- **Your objective**:
Copy out the listing below line for line, with no changes.

- **Record set**:
====

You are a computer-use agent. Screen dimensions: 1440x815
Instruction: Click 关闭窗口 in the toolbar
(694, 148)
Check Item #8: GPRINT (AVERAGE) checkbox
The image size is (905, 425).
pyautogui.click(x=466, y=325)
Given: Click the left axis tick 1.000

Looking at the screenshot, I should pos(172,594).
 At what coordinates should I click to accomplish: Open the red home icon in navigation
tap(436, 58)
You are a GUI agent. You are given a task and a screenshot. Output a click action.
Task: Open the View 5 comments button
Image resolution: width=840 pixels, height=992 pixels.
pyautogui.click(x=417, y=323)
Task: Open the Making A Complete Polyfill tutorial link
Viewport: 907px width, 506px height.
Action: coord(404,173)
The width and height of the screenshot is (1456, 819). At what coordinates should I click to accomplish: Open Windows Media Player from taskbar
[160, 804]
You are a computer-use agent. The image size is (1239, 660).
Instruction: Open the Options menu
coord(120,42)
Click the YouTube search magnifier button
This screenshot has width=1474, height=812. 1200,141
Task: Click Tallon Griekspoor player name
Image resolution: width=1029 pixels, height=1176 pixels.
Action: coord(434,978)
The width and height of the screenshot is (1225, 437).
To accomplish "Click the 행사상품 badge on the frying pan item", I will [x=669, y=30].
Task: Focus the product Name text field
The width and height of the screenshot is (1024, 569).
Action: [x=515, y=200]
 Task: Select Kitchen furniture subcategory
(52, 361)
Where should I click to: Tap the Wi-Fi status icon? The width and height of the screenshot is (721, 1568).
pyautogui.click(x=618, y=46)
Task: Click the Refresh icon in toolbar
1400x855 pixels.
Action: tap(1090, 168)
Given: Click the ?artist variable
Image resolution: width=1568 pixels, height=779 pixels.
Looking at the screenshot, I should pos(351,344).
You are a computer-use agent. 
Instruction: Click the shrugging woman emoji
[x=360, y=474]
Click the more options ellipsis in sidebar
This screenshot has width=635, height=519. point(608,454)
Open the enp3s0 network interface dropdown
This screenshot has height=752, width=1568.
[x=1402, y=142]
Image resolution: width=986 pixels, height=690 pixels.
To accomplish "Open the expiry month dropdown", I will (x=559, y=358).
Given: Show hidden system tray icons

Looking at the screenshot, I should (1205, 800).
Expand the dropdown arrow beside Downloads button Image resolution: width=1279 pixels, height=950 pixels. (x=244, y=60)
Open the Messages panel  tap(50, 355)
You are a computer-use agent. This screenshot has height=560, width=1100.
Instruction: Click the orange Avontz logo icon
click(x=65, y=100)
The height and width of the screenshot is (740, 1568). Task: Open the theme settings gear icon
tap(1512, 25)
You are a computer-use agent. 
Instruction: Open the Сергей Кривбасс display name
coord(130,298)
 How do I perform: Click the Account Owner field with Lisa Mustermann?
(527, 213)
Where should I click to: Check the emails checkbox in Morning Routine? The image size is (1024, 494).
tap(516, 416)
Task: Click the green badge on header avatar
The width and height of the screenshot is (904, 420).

====

- **Exercise response**:
You are a computer-use agent. Screen dimensions: 1440x815
Instruction: Click 关闭窗口 in the toolbar
(694, 148)
Check Item #8: GPRINT (AVERAGE) checkbox
The image size is (905, 425).
pyautogui.click(x=466, y=325)
Given: Click the left axis tick 1.000

Looking at the screenshot, I should pos(172,594).
 At what coordinates should I click to accomplish: Open the red home icon in navigation
tap(436, 58)
You are a GUI agent. You are given a task and a screenshot. Output a click action.
Task: Open the View 5 comments button
Image resolution: width=840 pixels, height=992 pixels.
pyautogui.click(x=417, y=323)
Task: Open the Making A Complete Polyfill tutorial link
Viewport: 907px width, 506px height.
Action: coord(404,173)
The width and height of the screenshot is (1456, 819). At what coordinates should I click to accomplish: Open Windows Media Player from taskbar
[160, 804]
You are a computer-use agent. The image size is (1239, 660).
Instruction: Open the Options menu
coord(120,42)
Click the YouTube search magnifier button
This screenshot has width=1474, height=812. 1200,141
Task: Click Tallon Griekspoor player name
Image resolution: width=1029 pixels, height=1176 pixels.
Action: coord(434,978)
The width and height of the screenshot is (1225, 437).
To accomplish "Click the 행사상품 badge on the frying pan item", I will [x=669, y=30].
Task: Focus the product Name text field
The width and height of the screenshot is (1024, 569).
Action: [x=515, y=200]
 Task: Select Kitchen furniture subcategory
(52, 361)
Where should I click to: Tap the Wi-Fi status icon? The width and height of the screenshot is (721, 1568).
pyautogui.click(x=618, y=46)
Task: Click the Refresh icon in toolbar
1400x855 pixels.
Action: tap(1090, 168)
Given: Click the ?artist variable
Image resolution: width=1568 pixels, height=779 pixels.
Looking at the screenshot, I should pos(351,344).
You are a computer-use agent. 
Instruction: Click the shrugging woman emoji
[x=360, y=474]
Click the more options ellipsis in sidebar
This screenshot has width=635, height=519. point(608,454)
Open the enp3s0 network interface dropdown
This screenshot has height=752, width=1568.
[x=1402, y=142]
Image resolution: width=986 pixels, height=690 pixels.
To accomplish "Open the expiry month dropdown", I will (x=559, y=358).
Given: Show hidden system tray icons

Looking at the screenshot, I should (1205, 800).
Expand the dropdown arrow beside Downloads button Image resolution: width=1279 pixels, height=950 pixels. (x=244, y=60)
Open the Messages panel  tap(50, 355)
You are a computer-use agent. This screenshot has height=560, width=1100.
Instruction: Click the orange Avontz logo icon
click(x=65, y=100)
The height and width of the screenshot is (740, 1568). Task: Open the theme settings gear icon
tap(1512, 25)
You are a computer-use agent. 
Instruction: Open the Сергей Кривбасс display name
coord(130,298)
 How do I perform: Click the Account Owner field with Lisa Mustermann?
(527, 213)
Where should I click to: Check the emails checkbox in Morning Routine? The image size is (1024, 494).
tap(516, 416)
Task: Click the green badge on header avatar
The width and height of the screenshot is (904, 420).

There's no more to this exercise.